Missing at Random vs Missing Not at Random

  • Missing at Random (MAR): missingness related to observed variables but not the missing variable itself (e.g., weight missing more often by gender).
  • Missing Not at Random (MNAR): missingness related to the missing value or reason (e.g., lower education reporting less education).

Missing at Random

  • If data are MAR and no identifiably related relationship exists to other variables, impute as:
    • Categorical: MODE (most frequent category).
    • Quantitative: MEDIAN (robust to non-normality).

Outliers

  • An outlier is an extremely high or low data point relative to the rest of the data.
  • Types:
    • Data entry error: implausible value from data collection.
    • Anomaly: could be real but highly unlikely compared to the distribution.
  • Correcting Outliers:
    • Deletion: not usually first choice due to potential data loss.
    • Winsorizing Imputation: cap extreme values at a threshold (often a percentile, e.g., 95th/5th percentiles).
    • Median/Mean-Based Imputation: use central values for true errors.

Visually Identifying Outliers

  • Histograms and Boxplots help identify potential outliers and anomalies.
  • Example indicators: impossible values (e.g., extreme sleep hours) vs plausible extremes.
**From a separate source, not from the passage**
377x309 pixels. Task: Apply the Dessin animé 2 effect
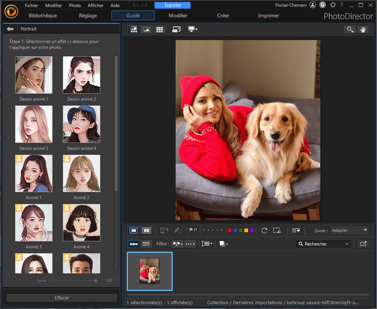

Mathematically Identifying Outliers

  • IQR Method (recommended in this course):
    • \text{IQR} = Q3 - Q1
    • Lower boundary: \text{LB} = Q_1 - 1.5\times\text{IQR}
    • Upper boundary: \text{UB} = Q_3 + 1.5\times\text{IQR}
  • Z-score Method (not used in this course):
    • z = \frac{X - \mu}{\sigma}
    • Outlier if |z| > 3, but only appropriate for roughly normal distributions.
  • The IQR method works well regardless of symmetry/skewness.

Correcting Outliers

  • Start with a trim: address obvious, extreme outliers first without imputing all at once.
  • Rationale: avoid overcorrecting too early; can impute later if needed.

Additional Outlier Methods

  • Deletion: avoid losing other valuable information.
  • Winsorizing Imputation: cap upper/lower extremes at chosen thresholds (often percentiles, e.g., above the 95th percentile or below the 5th percentile).
  • Median-Based Imputation: for true data-entry errors, replace with central value.

Misspellings and Categorical Errors

  • Misspelled categories act as new, separate categories and inflate dimensionality.
  • Fix misspellings to ensure consistency in analyses.

Spelling Errors

  • Use sort and filter to locate misspelled categories and correct spellings.

Case Study: Dewey Defeats Truman

  • 1948 election: newspaper published incorrect winner; anomalous data could reveal errors before publication.
  • Highlights importance of thorough data cleaning in analysis.